Stovel recalls her mother having a hard time when she was born, mainly because mothers back then didn’t get a lot of help. The ideologies of that time period pointed to more basic means of living, doing whatever was necessary to cut financial corners and provide the means for successful family life.
“People were more conscious with their money, and they were satisfied with less,” she said. “(Nowadays they) get a house with three bathrooms and six bedrooms and a big mortgage.
“Mothers didn’t work back then; they stayed home with their kids. There weren’t places for the women to work, anyhow.”
She was married in 1942 to an Army soldier, and she later gave birth to one son and one daughter.
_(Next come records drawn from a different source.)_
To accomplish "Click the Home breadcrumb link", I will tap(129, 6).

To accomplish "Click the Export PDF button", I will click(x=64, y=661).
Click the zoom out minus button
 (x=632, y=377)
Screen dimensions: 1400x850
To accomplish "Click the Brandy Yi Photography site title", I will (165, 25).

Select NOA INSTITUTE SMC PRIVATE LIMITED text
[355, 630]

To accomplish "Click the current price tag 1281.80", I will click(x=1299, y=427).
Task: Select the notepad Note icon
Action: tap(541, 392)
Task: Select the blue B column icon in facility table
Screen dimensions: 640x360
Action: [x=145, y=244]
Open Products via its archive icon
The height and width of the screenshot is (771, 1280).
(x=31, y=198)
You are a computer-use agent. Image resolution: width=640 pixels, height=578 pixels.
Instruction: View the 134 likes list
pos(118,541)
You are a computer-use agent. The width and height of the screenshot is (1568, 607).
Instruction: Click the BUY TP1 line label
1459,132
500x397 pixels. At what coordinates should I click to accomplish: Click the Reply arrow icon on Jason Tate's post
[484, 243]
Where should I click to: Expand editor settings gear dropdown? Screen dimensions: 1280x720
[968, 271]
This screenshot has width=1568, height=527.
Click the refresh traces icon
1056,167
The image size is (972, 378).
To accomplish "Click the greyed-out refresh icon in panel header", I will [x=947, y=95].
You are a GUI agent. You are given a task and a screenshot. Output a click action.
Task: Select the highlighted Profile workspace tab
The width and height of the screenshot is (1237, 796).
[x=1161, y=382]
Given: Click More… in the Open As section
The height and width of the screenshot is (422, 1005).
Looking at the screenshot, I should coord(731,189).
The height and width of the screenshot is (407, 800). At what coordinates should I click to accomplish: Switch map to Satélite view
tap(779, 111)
Her son is 60 years old and currently lives in Warren, and her daughter is 70 and lives in Harrison Township. Macomb County is their home, and always has been.
Stovel’s father knew her husband’s parents several years before the two ever even met.
“When I met (my husband) I didn’t want to go,” she said. “We got married because, well, this was more time, you know.”
But there were tough times that tried strength.
Her husband, who died in 2011 after 69 years of marriage, experienced tribulations during World War II that were shared by a large number of his comrades. And although her beau was a prisoner of war in 1945, near the end of the war, he made it out alive and was able to return to Fraser and to his family.
“We liked to live in Fraser,” she said. “It was a small town and it was quiet; we knew people. Oh, I love (the old photos and articles). You can see the ones who got married, and now they are dead. It was better being brought up then, to a point.”
Helen Stovel’s life has been one filled with memories, both good and bad, of her life that revolved around Fraser and the people close to her throughout all the years.
She pulls out her binder once in a while to remember how things used to be.
In her words, time changes and life goes on.